두 번째로는 생물학적 기능이나 유전체 상에서의 물리학적 위치 같은 이미 알려진 정보들을 바탕으로 유전자들을 분류하고, 동일 카테고리에 속하는 유전자들을 유전자 묶음(gene set)이라고 하는 하나의 유전자 그룹으로 묶어 이를 이용해, 유전자 발현 데이터들을 분석하여 어느 묶음의 유전자들이 표현형간의 차이를 나타내는데 관여하는지를 알아보는 유전자 묶음 충실도 분석(Gene Set Enrichment Aanlysis)이라는 통계학적인 분석방법이 있다. 2000년 초에 미국 MIT 공과대학의 브로드 그룹(Broad group)에 의해 개발된 (Nature genetics 2003, vol 34 267-273, PNAS 2005, 102, 15545-15550) 이 방법의 경우, 유전자 산출물의 기능이나 유전체 상의 위치에 따른 분류 말고도, 여러 가지 기준을 가지고 유전자들을 분류하여 다양한 측면에서 유전자 묶음을 구성하였을 경우, 어느 유전자 묶음이 어느 상황에서 활성화 되는지를 통해 생명현상에 대한 보다 깊이 있는 이해에 큰 도움을 얻을 수 있지만, 분석의 핵심이라고 할 수 있는 유전자 묶음의 구성이 선행되어야 하고 사용 유전자 묶음과 분석 하고자 하는 그룹이 많아질 경우, 이를 통해 얻어진 결과들을 통합하여 생물학적인 메커니즘을 이해하는데 다시금 많은 시간이 소모된다. Second, we classify genes based on known information, such as biological function or physical location on the genome, and use gene expression to group genes that belong to the same category into a group of genes called a gene set. There is a statistical method called Gene Set Enrichment Aanlysis that analyzes the data to determine which groups of genes are involved in representing phenotype differences. Developed by the Broad group of the MIT Institute of Technology in the early 2000s (Nature genetics 2003, vol 34 267-273, PNAS 2005, 102, 15545-15550), for this method the function or genome of the gene product In addition to the classification according to the location of the images, if the genes are organized in various aspects by classifying the genes with various criteria, it is possible to obtain a great help for a deeper understanding of life phenomena by which gene bundles are activated in which situation. However, if the gene bundle, which is the core of the analysis, needs to be preceded, and the number of gene bundles and groups to be analyzed is increased, it is again time-consuming to understand the biological mechanisms by integrating the results obtained. .

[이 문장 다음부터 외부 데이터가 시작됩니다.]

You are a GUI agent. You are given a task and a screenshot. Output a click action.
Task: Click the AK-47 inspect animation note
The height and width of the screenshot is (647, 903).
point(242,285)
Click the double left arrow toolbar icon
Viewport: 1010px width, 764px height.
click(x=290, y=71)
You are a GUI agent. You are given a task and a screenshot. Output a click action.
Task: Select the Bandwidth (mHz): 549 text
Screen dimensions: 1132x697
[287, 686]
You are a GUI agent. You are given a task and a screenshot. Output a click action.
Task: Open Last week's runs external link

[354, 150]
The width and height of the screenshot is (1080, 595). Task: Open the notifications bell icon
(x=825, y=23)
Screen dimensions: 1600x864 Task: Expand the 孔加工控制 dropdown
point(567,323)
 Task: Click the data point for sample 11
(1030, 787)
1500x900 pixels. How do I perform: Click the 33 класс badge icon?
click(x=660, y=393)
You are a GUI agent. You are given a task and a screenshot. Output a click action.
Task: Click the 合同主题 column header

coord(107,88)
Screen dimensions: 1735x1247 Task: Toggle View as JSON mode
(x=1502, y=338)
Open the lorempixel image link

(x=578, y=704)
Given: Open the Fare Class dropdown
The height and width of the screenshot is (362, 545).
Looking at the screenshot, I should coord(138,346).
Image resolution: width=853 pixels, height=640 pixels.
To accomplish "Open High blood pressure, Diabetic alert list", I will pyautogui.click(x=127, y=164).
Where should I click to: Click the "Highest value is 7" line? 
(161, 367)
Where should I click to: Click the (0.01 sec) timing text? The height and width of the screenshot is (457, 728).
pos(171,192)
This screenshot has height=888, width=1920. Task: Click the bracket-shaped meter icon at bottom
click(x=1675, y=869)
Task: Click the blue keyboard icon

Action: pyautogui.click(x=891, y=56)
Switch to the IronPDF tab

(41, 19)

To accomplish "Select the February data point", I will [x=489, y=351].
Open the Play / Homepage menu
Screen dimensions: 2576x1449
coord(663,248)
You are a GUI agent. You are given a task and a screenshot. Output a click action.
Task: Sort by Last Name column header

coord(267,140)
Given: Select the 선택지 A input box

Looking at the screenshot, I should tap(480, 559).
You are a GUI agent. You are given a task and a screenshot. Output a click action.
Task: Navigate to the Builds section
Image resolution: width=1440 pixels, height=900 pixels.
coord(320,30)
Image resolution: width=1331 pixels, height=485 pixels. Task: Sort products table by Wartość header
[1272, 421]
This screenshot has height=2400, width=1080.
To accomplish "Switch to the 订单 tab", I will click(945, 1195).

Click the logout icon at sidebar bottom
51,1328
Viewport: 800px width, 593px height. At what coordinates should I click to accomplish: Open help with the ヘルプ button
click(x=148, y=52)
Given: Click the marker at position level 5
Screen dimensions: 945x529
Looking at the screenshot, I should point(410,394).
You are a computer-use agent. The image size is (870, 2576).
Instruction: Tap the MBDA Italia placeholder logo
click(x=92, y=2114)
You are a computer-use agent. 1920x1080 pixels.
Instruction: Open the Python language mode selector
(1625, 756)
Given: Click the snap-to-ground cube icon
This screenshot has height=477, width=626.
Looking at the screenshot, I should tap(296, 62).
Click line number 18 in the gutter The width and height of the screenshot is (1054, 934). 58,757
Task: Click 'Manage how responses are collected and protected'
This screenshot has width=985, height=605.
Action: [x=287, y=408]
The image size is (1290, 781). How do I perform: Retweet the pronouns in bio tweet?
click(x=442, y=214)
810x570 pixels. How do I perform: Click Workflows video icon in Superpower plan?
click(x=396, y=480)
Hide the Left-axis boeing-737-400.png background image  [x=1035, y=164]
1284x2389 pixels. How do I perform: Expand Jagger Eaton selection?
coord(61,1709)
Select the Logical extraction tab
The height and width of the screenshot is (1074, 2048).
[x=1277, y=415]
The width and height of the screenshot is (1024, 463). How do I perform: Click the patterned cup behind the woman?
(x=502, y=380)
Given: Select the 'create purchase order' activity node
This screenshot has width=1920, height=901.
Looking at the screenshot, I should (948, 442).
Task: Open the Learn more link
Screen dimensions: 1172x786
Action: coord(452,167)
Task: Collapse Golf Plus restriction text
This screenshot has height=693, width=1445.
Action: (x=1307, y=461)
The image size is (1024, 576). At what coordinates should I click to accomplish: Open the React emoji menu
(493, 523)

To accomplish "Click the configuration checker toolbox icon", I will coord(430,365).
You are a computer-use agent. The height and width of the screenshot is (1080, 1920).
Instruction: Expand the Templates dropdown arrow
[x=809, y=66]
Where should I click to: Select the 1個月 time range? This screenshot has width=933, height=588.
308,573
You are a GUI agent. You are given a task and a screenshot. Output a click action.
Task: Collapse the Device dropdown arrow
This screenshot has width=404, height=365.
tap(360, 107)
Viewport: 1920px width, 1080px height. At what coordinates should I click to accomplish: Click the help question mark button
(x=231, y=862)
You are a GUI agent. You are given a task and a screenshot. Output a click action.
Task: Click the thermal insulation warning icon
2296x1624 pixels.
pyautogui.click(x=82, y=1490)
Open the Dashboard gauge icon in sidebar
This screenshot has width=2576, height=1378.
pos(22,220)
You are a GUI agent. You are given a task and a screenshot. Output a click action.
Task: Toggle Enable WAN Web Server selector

마지막으로 미국 콜럼비아 대학의 캘리파노 실험실(Califano lab)에서 개발한 마이크로어레이 데이터로부터 세포 네트워크(cellular network)를 재구성 해주는‘ARACNe(Algorithm for the Reverse Engineering of Accurate Cellular Networks)’(nature genetics vol37, 382-390)라고 하는 리버스엔지니어링(reverse engineering) 알고리즘을 들 수 있다. 이 알고리즘은 유전자들 사이의 상호 연관성을 나타내주는 상호정보척도 값을 계산하여 주는데, 여기서 말하는 상호 정보(mutual information 이하 MI라고 한다.)란 확률 이론이나 정보이론에서, 두 개의 대상이 서로 의존적으로 나타나는 정도를 표시한 값으로 A가 나타난 정도, B가 나타난 정도, AB가 함께 나타난 정도를 비교해서 만약 A나 B가 나타난 경우는 항상 AB가 같이 있는 경우였다면, A와 B 사이에 필연적 관계가 있을 것이라고 판단 하게 해주는 근거가 되는 정보이다. 따라서 이 알고리즘은 일정한 신뢰 수준 이상의 MI 값을 가지는 유전자 쌍을 찾아내줌으로써 보다 구체적으로, 유전자들 사이의 상호작용 현상에 대한 이해를 높일 수 있도록 도와준다. 그러나 이 알고리즘을 적용한 분석이 진행되기 위해서는 결과에 대한 신뢰성 문제로 인해 원칙적으로 최소 100장 이상의 대량의 마이크로어레이 데이터가 필요하다.Finally, `` ARACNe (Algorithm for the Reverse Engineering of Accurate Cellular Networks) '' (nature genetics vol37, 382-), which reconstructs cellular networks from microarray data developed by the California College of Columbia, USA. And reverse engineering algorithm (390). This algorithm calculates a mutual information scale that represents the correlation between genes. Mutual information (MI) is referred to here as a probability theory or information theory. Compare the degree to which A appears, the degree to B, and the degree to which AB appears together. If A or B are always AB together, there will be an inevitable relationship between A and B. It is the information on which the judgment is made. Therefore, this algorithm helps to better understand the interaction phenomenon between genes by finding gene pairs with MI values above a certain level of confidence. However, in order to proceed with the analysis using this algorithm, at least 100 pieces of microarray data are required in principle due to the reliability of the results.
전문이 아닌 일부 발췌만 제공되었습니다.